Modern-Day America Summed Up In One Photo (From 1957)

This will change how you think of America forever. Or, you know, at least for a little while.
Modern-Day America Summed Up In One Photo (From 1957)

You've seen the below photo before, whether you remember it or not. It depends on how well you were paying attention in history class the day they talked about segregation. In your textbook was this picture of a black student surrounded by a white mob. At the center of said mob is a single white teenager screaming in blind rage:

Modern-Day America Summed Up In One Photo (From 1957)
Will Counts/Arkansas Democrat

In case you're wondering if maybe she's shouting words of encouragement there, what she's saying is "Go home, n****r! Go back to Africa!"

That photo became a perfect symbol of the struggle for desegregation. If it had been staged, it'd have been criticized for being too on the nose. But the two figures at the center of it aren't symbols -- they're people. And hearing what happened after this photo will change how you think of America forever. Or it will change how you think of America for a while, then you'll kind of forget about it. Either one.

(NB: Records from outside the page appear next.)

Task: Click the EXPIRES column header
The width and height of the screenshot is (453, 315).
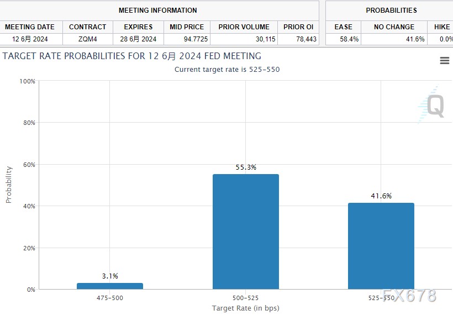Action: pyautogui.click(x=138, y=27)
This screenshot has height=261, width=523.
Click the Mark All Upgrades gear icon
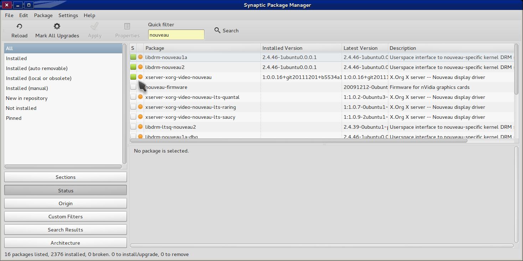pos(57,26)
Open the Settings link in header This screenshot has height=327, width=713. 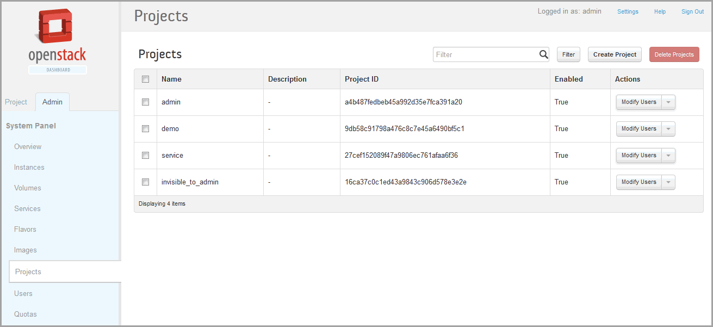coord(628,11)
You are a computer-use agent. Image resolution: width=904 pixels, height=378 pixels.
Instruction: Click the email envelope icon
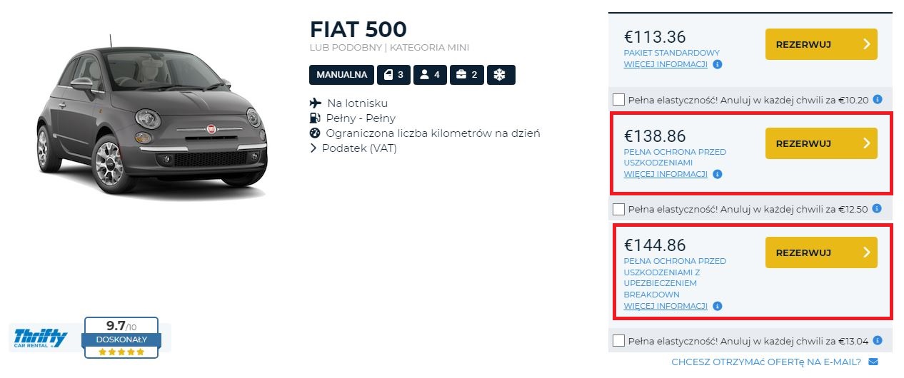click(x=873, y=362)
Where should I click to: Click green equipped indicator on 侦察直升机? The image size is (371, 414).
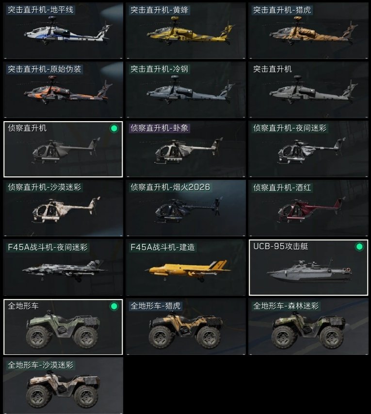114,128
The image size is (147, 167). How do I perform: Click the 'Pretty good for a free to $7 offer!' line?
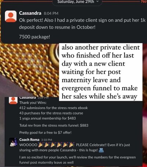[x=45, y=133]
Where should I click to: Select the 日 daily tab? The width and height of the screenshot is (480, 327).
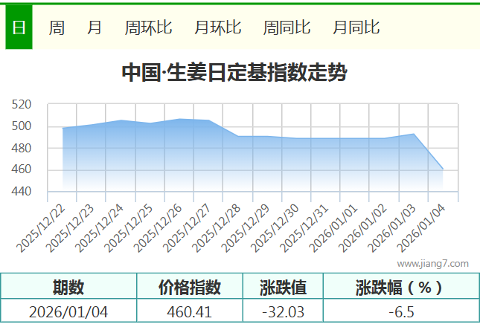tap(19, 27)
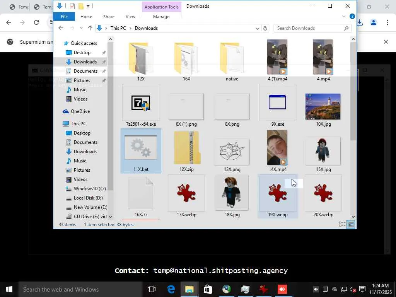The height and width of the screenshot is (297, 396).
Task: Open the address bar history dropdown
Action: click(258, 28)
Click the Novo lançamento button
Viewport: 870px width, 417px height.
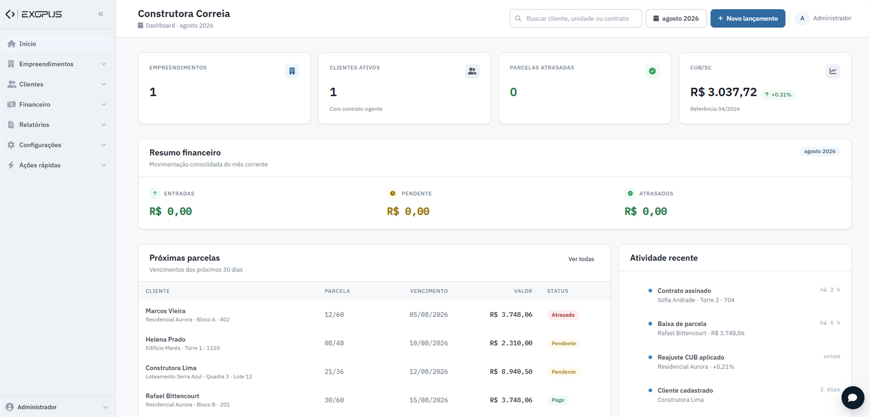tap(748, 18)
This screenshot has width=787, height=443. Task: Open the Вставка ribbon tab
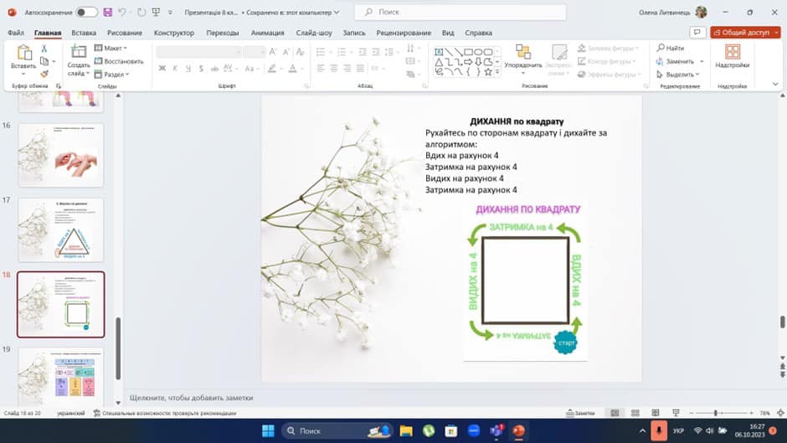click(x=84, y=33)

First, Some Background ...

On September 4, 1957, 15-year-old Elizabeth Eckford got ready for her first day of the new school year like every other teenager. She put on a new dress, had her mom do her hair, ate breakfast, grabbed her schoolbook, and went out the door. However, she never made it to her first class. Elizabeth was part of the Little Rock Nine, a group of nine black students who had enrolled at the previously all-white Little Rock Central High School in Arkansas. School segregation had been struck down three years earlier, and this was to be the first day the new law was enacted in Arkansas.

On that first morning, Eckford accidentally arrived earlier than the rest of the group, and (on her own) had to face reporters, armed members of the national guard, and about 400 angry white protesters, all of whom blocked her path to the school's entrance. That's when that famous photo was taken, among others.

Modern-Day America Summed Up In One Photo (From 1957)
Will Counts/Arkansas Democrat

For younger readers, imagine everyone else is a Twitter egg.

She was 15. Think about that. Think of how fragile you were at that age, how the smallest slights seemed like life-ending catastrophes. How you (wrongly) felt like you were the center of everyone's scorn and mockery. Imagine that bundle of nervous hormones striding through a crowd of people who are, in fact, all screaming directly at you.

Behind them, you see the fucking military and realize they aren't there to protect you from the mob -- they're there on behalf of that mob. Treating you like you're a suicide bomber there to level the building, rather than a kid who wants to quietly learn stuff alongside everybody else. Someone who just wants to fit in.

And that screamer stalking Eckford through the crowd? Her name is Hazel Bryan.

Modern-Day America Summed Up In One Photo (From 1957)
Will Counts/Arkansas Democrat

"I SAID IT'S HAZEL BRYAN!"

She was also 15, and in a saner alternate universe, they probably would have been classmates, or even friends. Instead, she screamed threats and racial slurs, and later ranted to reporters about how it was the whites whose rights were being violated. But it was that photo that was destined to outlive her by decades or centuries. Her worst moment, frozen in time forever.

Now here comes the first -- but not the last -- twist in our story.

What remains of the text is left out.